Gli SSD Samsung 860 QVO sono i primi modelli con la memoria V-NAND QLC di quarta generazione, da cui è lecito aspettarsi nuovi record di prestazioni. Sono comunque SSD SATA, quindi un’interfaccia meno veloce a quella PCI e di molti modelli (non tutti) M2 come i Samsung 960 EVO. In compenso i Samsung 860 QVO offrono dimensioni decisamente più generose e si prestano molto bene ai contesti professionali.
Questo SSD non ha prestazioni spettacolari – ma nemmeno basse. Ha però il vantaggio di una maggiore resistenza, un dettaglio che in alcune situazioni fa tutta la differenza del mondo. Purtroppo al momento sono ancora relativamente costosi, ma anche da questo punto di vista le cose sono destinate a cambiare, come è accaduto ad esempio con l’Intel 660P da 512 GB e con quello da un terabyte, o del Crucial P1, che oggi hanno prezzi del tutto abbordabili.
Voto: 8/10
Similmente, gli SSD con memoria QLC sono probabilmente destinati a “invadere” il mercato nel corso del 2019, con prezzi via via più bassi; possiamo quindi vedere il nuovo Samsung 860 QVO come un precursore. Il principale vantaggio offerto dagli SSD QLC, in ogni caso, è una maggiore resistenza nel tempo.

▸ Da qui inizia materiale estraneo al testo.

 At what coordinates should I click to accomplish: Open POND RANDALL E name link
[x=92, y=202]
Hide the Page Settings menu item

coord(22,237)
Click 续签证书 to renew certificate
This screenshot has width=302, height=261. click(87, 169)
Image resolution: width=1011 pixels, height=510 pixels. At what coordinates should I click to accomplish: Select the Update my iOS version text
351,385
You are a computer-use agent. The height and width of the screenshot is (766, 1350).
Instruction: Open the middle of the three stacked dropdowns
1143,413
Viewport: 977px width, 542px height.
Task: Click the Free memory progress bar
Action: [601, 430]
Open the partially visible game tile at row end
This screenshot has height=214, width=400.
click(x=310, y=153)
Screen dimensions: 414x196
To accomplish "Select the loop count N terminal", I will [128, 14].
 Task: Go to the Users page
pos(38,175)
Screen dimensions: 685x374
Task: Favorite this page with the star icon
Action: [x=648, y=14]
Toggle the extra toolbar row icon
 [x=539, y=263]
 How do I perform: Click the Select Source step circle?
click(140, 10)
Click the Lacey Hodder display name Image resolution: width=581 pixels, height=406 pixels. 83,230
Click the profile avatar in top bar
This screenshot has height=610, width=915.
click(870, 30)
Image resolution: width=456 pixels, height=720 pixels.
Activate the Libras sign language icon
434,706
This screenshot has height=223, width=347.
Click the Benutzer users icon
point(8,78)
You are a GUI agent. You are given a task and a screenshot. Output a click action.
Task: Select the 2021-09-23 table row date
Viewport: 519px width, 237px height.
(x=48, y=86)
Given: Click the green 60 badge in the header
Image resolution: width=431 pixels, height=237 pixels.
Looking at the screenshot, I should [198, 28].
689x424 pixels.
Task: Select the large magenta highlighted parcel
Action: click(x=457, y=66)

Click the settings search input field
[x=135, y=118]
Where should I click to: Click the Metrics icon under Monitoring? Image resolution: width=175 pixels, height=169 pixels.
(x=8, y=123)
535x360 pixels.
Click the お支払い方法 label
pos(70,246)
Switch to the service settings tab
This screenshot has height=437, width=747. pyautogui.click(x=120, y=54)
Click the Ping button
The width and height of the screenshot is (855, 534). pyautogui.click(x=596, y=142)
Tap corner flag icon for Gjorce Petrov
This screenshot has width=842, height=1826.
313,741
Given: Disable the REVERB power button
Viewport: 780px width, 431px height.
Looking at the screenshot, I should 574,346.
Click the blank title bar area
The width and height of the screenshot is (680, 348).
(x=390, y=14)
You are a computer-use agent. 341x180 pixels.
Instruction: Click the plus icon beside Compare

Per questi modelli Samsung ha progettato un software specifico, necessario per sfruttare al meglio questo nuovo tipo di memoria a stato solida. Ha poi aggiunto 6 GB di cache per la scrittura statica, e una cache secondaria di 36 o 72 GB, secondo la capacità principale.
Il Samsung 860 QVO è già in commercio nelle varianti da uno, due o quattro terabyte, con prezzi che vanno da 150 a 400 euro circa – quindi nemmeno eccessivamente costoso rispetto alla media del mercato, con un prezzo del tutto simile al Samsung 860 EVO e di poco superiore al Crucial MX500.
Voto: 6/10
Messo a confronto con prodotti come il Samsung 860 EVO, il WD Blu 3D o il Crucial MX500, il nuovo SSD Samsung mostra prestazioni leggermente inferiori, riuscendo però in alcuni test a ottenere il primo posto in classifica.
L’idea degli SSD Samsung 860 QVO è quella di combinare buone prestazioni e grande capienza. Idealmente, chi vuole entrambe le cose potrebbe scegliere uno di questi drive invece della più classica combinazione SSD+HDD, andando a spendere qualcosa in più ma liberandosi (finalmente) delle basse prestazioni ottenute dagli hard disk meccanici.
Voto: 7/10
Nell’insieme è sicuramente un prodotto decente, ben costruito e con valide prestazioni (per un SSD SATA). Non è però migliore dei suoi concorrenti, e finisce per somigliare agli SSD con memoria QLC e TLC (la generazione precedente). Inoltre sugli 860 QVO Samsung offre tre anni di garanzia, mentre i Samsung 860 EVO e gli 860 Pro possono vantare 5 anni di protezione. I Samsung 860 QVO si distinguono però per una maggiore resistenza ai cicli di scrittura, e dunque per una maggiore longevità in contesti di intenso utilizzo. Un dettaglio che lo potrebbe rendere preferibile alle alternative.